**Exercise details:**
Rewrite the material below with every "GUI agent" changed to "interface agent", keeping everything else the same.

Entries about target coordinates
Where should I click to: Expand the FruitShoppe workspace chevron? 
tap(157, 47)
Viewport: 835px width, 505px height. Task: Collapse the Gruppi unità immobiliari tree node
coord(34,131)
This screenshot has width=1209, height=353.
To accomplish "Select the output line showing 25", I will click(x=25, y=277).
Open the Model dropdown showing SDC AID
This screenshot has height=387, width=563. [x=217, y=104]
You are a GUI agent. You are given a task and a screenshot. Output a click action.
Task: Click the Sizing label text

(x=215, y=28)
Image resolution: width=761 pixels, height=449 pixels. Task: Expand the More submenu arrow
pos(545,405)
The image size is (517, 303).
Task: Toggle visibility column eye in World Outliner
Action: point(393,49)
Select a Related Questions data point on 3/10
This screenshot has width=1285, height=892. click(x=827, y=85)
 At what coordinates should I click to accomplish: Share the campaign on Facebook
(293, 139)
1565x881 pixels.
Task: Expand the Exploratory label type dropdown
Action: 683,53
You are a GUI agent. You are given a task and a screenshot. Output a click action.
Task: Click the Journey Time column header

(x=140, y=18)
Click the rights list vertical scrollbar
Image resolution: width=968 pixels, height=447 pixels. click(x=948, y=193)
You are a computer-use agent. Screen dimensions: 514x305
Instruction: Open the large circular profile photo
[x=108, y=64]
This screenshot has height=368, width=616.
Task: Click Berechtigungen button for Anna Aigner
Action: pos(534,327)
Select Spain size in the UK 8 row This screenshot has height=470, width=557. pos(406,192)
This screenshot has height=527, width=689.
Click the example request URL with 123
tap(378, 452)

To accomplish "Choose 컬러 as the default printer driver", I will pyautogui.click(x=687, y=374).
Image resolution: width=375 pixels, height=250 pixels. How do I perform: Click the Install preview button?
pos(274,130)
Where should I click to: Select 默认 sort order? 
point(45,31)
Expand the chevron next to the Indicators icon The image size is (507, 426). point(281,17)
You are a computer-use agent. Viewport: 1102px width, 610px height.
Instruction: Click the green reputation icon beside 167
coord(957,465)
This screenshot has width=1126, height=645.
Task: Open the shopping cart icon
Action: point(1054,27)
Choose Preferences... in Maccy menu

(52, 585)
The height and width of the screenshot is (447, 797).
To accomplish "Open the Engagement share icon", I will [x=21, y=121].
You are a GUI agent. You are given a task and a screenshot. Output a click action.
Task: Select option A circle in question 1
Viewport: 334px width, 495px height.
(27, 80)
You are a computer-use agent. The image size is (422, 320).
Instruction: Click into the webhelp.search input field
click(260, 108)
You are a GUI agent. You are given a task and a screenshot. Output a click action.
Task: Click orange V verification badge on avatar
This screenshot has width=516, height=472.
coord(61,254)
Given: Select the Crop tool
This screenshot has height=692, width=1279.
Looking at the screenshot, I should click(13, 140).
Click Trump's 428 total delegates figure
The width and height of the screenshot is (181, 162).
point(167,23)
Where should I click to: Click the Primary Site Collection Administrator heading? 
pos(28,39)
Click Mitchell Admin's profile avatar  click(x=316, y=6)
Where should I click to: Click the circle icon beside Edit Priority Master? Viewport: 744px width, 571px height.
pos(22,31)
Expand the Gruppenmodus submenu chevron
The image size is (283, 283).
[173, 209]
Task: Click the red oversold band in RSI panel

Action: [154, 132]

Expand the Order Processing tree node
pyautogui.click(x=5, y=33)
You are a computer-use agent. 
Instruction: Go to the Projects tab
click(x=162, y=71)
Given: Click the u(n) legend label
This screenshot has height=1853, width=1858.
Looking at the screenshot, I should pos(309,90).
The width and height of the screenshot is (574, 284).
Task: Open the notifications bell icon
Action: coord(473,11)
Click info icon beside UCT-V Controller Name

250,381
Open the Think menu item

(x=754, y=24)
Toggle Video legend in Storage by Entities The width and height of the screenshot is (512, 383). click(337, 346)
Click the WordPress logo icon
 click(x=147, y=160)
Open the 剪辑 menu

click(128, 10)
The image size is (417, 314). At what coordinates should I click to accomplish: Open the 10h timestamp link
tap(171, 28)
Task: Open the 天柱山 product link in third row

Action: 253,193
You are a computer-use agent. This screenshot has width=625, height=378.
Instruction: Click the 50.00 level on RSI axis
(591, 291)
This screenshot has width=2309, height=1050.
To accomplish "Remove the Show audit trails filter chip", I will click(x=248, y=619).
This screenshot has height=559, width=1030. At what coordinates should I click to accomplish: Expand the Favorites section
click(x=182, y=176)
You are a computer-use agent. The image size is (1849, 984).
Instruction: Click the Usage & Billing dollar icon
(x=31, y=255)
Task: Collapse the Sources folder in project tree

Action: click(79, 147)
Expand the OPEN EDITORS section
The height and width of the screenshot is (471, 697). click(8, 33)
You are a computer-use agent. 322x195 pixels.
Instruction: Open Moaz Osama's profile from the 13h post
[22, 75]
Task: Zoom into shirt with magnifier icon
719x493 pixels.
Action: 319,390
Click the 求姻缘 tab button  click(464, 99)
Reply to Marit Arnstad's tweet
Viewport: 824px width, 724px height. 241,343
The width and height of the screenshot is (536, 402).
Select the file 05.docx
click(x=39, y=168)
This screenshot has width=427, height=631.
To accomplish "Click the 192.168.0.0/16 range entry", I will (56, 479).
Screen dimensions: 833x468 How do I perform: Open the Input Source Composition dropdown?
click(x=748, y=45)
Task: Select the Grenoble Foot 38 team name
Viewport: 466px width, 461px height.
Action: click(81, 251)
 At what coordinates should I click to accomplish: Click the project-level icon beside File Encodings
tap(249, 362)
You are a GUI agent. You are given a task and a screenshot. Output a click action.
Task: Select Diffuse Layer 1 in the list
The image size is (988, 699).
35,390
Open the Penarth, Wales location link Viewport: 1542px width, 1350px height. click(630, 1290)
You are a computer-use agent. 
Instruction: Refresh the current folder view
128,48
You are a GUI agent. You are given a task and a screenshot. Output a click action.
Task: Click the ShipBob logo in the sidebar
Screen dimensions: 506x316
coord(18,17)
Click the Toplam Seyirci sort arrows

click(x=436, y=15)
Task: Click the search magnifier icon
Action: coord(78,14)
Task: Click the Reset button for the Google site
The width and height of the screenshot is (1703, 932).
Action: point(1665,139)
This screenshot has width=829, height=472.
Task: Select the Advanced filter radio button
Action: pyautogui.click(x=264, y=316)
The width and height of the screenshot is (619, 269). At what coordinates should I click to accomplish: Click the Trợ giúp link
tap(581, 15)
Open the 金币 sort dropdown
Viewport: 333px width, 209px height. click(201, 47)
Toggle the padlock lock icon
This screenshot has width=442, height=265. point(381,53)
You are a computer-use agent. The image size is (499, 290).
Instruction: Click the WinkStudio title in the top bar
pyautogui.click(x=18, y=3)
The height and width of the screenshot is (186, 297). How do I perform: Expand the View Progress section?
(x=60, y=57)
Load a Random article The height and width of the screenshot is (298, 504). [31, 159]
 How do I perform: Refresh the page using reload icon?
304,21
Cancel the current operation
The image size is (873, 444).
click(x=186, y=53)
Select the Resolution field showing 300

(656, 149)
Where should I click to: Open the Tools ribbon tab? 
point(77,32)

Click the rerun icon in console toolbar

**Result:**
Where should I click to: Expand the FruitShoppe workspace chevron? 
tap(157, 47)
Viewport: 835px width, 505px height. Task: Collapse the Gruppi unità immobiliari tree node
coord(34,131)
This screenshot has width=1209, height=353.
To accomplish "Select the output line showing 25", I will click(x=25, y=277).
Open the Model dropdown showing SDC AID
This screenshot has height=387, width=563. [x=217, y=104]
You are a interface agent. You are given a task and a screenshot. Output a click action.
Task: Click the Sizing label text

(x=215, y=28)
Image resolution: width=761 pixels, height=449 pixels. Task: Expand the More submenu arrow
pos(545,405)
The image size is (517, 303).
Task: Toggle visibility column eye in World Outliner
Action: point(393,49)
Select a Related Questions data point on 3/10
This screenshot has width=1285, height=892. click(x=827, y=85)
 At what coordinates should I click to accomplish: Share the campaign on Facebook
(293, 139)
1565x881 pixels.
Task: Expand the Exploratory label type dropdown
Action: 683,53
You are a interface agent. You are given a task and a screenshot. Output a click action.
Task: Click the Journey Time column header

(x=140, y=18)
Click the rights list vertical scrollbar
Image resolution: width=968 pixels, height=447 pixels. click(x=948, y=193)
You are a computer-use agent. Screen dimensions: 514x305
Instruction: Open the large circular profile photo
[x=108, y=64]
This screenshot has height=368, width=616.
Task: Click Berechtigungen button for Anna Aigner
Action: pos(534,327)
Select Spain size in the UK 8 row This screenshot has height=470, width=557. pos(406,192)
This screenshot has height=527, width=689.
Click the example request URL with 123
tap(378, 452)

To accomplish "Choose 컬러 as the default printer driver", I will pyautogui.click(x=687, y=374).
Image resolution: width=375 pixels, height=250 pixels. How do I perform: Click the Install preview button?
pos(274,130)
Where should I click to: Select 默认 sort order? 
point(45,31)
Expand the chevron next to the Indicators icon The image size is (507, 426). point(281,17)
You are a computer-use agent. Viewport: 1102px width, 610px height.
Instruction: Click the green reputation icon beside 167
coord(957,465)
This screenshot has width=1126, height=645.
Task: Open the shopping cart icon
Action: point(1054,27)
Choose Preferences... in Maccy menu

(52, 585)
The height and width of the screenshot is (447, 797).
To accomplish "Open the Engagement share icon", I will [x=21, y=121].
You are a interface agent. You are given a task and a screenshot. Output a click action.
Task: Select option A circle in question 1
Viewport: 334px width, 495px height.
(27, 80)
You are a computer-use agent. The image size is (422, 320).
Instruction: Click into the webhelp.search input field
click(260, 108)
You are a interface agent. You are given a task and a screenshot. Output a click action.
Task: Click orange V verification badge on avatar
This screenshot has width=516, height=472.
coord(61,254)
Given: Select the Crop tool
This screenshot has height=692, width=1279.
Looking at the screenshot, I should click(13, 140).
Click Trump's 428 total delegates figure
The width and height of the screenshot is (181, 162).
point(167,23)
Where should I click to: Click the Primary Site Collection Administrator heading? 
pos(28,39)
Click Mitchell Admin's profile avatar  click(x=316, y=6)
Where should I click to: Click the circle icon beside Edit Priority Master? Viewport: 744px width, 571px height.
pos(22,31)
Expand the Gruppenmodus submenu chevron
The image size is (283, 283).
[173, 209]
Task: Click the red oversold band in RSI panel

Action: [154, 132]

Expand the Order Processing tree node
pyautogui.click(x=5, y=33)
You are a computer-use agent. 
Instruction: Go to the Projects tab
click(x=162, y=71)
Given: Click the u(n) legend label
This screenshot has height=1853, width=1858.
Looking at the screenshot, I should pos(309,90).
The width and height of the screenshot is (574, 284).
Task: Open the notifications bell icon
Action: coord(473,11)
Click info icon beside UCT-V Controller Name

250,381
Open the Think menu item

(x=754, y=24)
Toggle Video legend in Storage by Entities The width and height of the screenshot is (512, 383). click(337, 346)
Click the WordPress logo icon
 click(x=147, y=160)
Open the 剪辑 menu

click(128, 10)
The image size is (417, 314). At what coordinates should I click to accomplish: Open the 10h timestamp link
tap(171, 28)
Task: Open the 天柱山 product link in third row

Action: 253,193
You are a computer-use agent. This screenshot has width=625, height=378.
Instruction: Click the 50.00 level on RSI axis
(591, 291)
This screenshot has width=2309, height=1050.
To accomplish "Remove the Show audit trails filter chip", I will click(x=248, y=619).
This screenshot has height=559, width=1030. At what coordinates should I click to accomplish: Expand the Favorites section
click(x=182, y=176)
You are a computer-use agent. The image size is (1849, 984).
Instruction: Click the Usage & Billing dollar icon
(x=31, y=255)
Task: Collapse the Sources folder in project tree

Action: click(79, 147)
Expand the OPEN EDITORS section
The height and width of the screenshot is (471, 697). click(8, 33)
You are a computer-use agent. 322x195 pixels.
Instruction: Open Moaz Osama's profile from the 13h post
[22, 75]
Task: Zoom into shirt with magnifier icon
719x493 pixels.
Action: 319,390
Click the 求姻缘 tab button  click(464, 99)
Reply to Marit Arnstad's tweet
Viewport: 824px width, 724px height. 241,343
The width and height of the screenshot is (536, 402).
Select the file 05.docx
click(x=39, y=168)
This screenshot has width=427, height=631.
To accomplish "Click the 192.168.0.0/16 range entry", I will (56, 479).
Screen dimensions: 833x468 How do I perform: Open the Input Source Composition dropdown?
click(x=748, y=45)
Task: Select the Grenoble Foot 38 team name
Viewport: 466px width, 461px height.
Action: click(81, 251)
 At what coordinates should I click to accomplish: Click the project-level icon beside File Encodings
tap(249, 362)
You are a interface agent. You are given a task and a screenshot. Output a click action.
Task: Select Diffuse Layer 1 in the list
The image size is (988, 699).
35,390
Open the Penarth, Wales location link Viewport: 1542px width, 1350px height. click(630, 1290)
You are a computer-use agent. 
Instruction: Refresh the current folder view
128,48
You are a interface agent. You are given a task and a screenshot. Output a click action.
Task: Click the ShipBob logo in the sidebar
Screen dimensions: 506x316
coord(18,17)
Click the Toplam Seyirci sort arrows

click(x=436, y=15)
Task: Click the search magnifier icon
Action: coord(78,14)
Task: Click the Reset button for the Google site
The width and height of the screenshot is (1703, 932).
Action: point(1665,139)
This screenshot has width=829, height=472.
Task: Select the Advanced filter radio button
Action: pyautogui.click(x=264, y=316)
The width and height of the screenshot is (619, 269). At what coordinates should I click to accomplish: Click the Trợ giúp link
tap(581, 15)
Open the 金币 sort dropdown
Viewport: 333px width, 209px height. click(201, 47)
Toggle the padlock lock icon
This screenshot has width=442, height=265. point(381,53)
You are a computer-use agent. The image size is (499, 290).
Instruction: Click the WinkStudio title in the top bar
pyautogui.click(x=18, y=3)
The height and width of the screenshot is (186, 297). How do I perform: Expand the View Progress section?
(x=60, y=57)
Load a Random article The height and width of the screenshot is (298, 504). [31, 159]
 How do I perform: Refresh the page using reload icon?
304,21
Cancel the current operation
The image size is (873, 444).
click(x=186, y=53)
Select the Resolution field showing 300

(656, 149)
Where should I click to: Open the Tools ribbon tab? 
point(77,32)

Click the rerun icon in console toolbar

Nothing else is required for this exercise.